The table below demonstrates the group settings for `deepstream_action_recognition_config.txt` as an example.

.. csv-table:: 3D action recognition Supported Settings
     :file: ../text/tables/DS_3D_Action tables/DS_3D_Action_config_settings.csv
     :widths: 20, 20, 20, 40
     :header-rows: 1

Custom sequence preprocess lib user settings ``[user-configs]`` for ``gst-nvdspreprocess``
-------------------------------------------------------------------------------------------

The table below demonstrates the `config_preprocess_3d_custom.txt` setting of `libnvds_custom_sequence_preprocess.so` as an example.

.. csv-table:: user-configs properties for custom sequence preprocess
      :file: ../text/tables/Gst-nvdspreprocess tables/DS_Plugin_gst-nvdspreprocess_custom_sequence.csv
      :widths: 20, 20, 20, 40
      :header-rows: 1

Custom `lib` and ```gst-nvdspreprocess``` Settings for Action Recognition
---------------------------------------------------------------------------

* You'll need to set input order as CUSTOM `network-input-order=2` for this custom sequence preprocess lib.
* 3D models NCDHW(NCSHW) require network-input-shape with 5-dimension shape. For example: ::

       network-input-shape= 4;3;32;224;224

    It means max_batch_size: 4, channels 3, sequence_len: 32, height 224, width 224.

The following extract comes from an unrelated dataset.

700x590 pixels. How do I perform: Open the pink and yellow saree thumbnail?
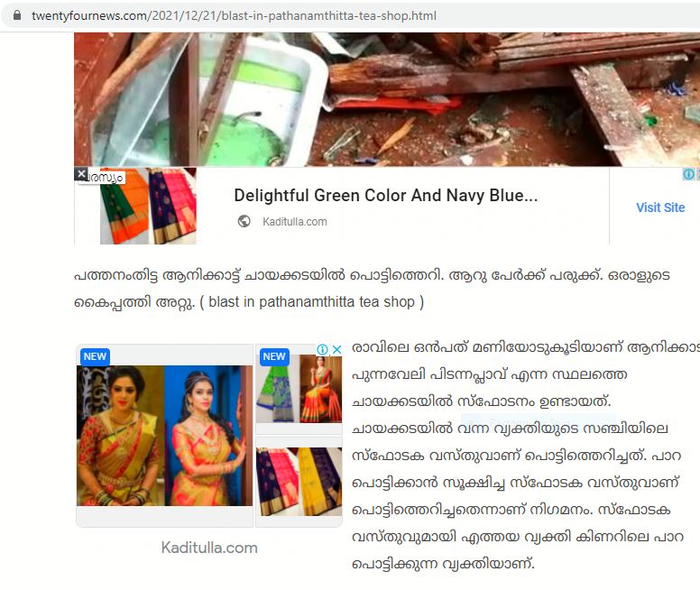point(299,482)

* 2D models NSHW require network-input-shape with 4-dimension shape. For example: ::

       network-input-shape= 4;96;224;224

    It means max_batch_size: 4, channels 3, sequence_len: 32, height 224, width 224. where 96 = channels x sequence_len.

* Assume incoming frame numbers are 1, 2, 3, 4, 5, 6, 7, 8, 9, 10, 11, 12, 13, 14, 15... When `subsample=1`, the preprocessing custom lib will pick up frame numbers: 1,3,5,7,9... to preprocess sequentially and  pass it onto inference as a next-step.
* Assuming same incoming frame numbers above, For example, when `subsample=0, stride=1`, the 2 consecutive sliding sequences are:
*
    ::

       Batch A: [1,2,3,4,5...]
       Batch B: [2,3,4,5,6...]

    When `subsample=0, stride=2`, the 2 consecutive sliding sequences are:

    ::

       Batch A: [1,2,3,4,5...]
       Batch B: [3,4,5,6,7...]

    When `subsample=1, stride=2`, the subsample is performed first, and sliding sequences are on top of subsample results. The processing frame numbers after subsample are: 1,3,5,7,9,11,13,15,17,19... The consecutive sliding sequences on top of them are:

    ::

       Batch A: [1,3,5,7,9...]
       Batch B: [5,7,9,11,13...] # 1st frame sliding from frame 1 of Batch A to frame 5
       Batch C: [9,11,13,15,17...] # 1st frame sliding from frame 5 of Batch C to frame 9

The image below shows the frame batches with different subsample and stride settings.

  .. image:: /content/DS_Action_Recognition_Sequence_Batching.png
        :align: center
        :alt: 3D Action Sequence batching

Build Custom sequence preprocess lib and application From Source
########################################################################

* Go to folder `sources/apps/sample_apps/deepstream-3d-action-recognition`.
* Run the following commands: ::

      $ make
      $ make install

* Check source code and comments to learn about implementation of other order formats e.g. NSCHW(NDCHW).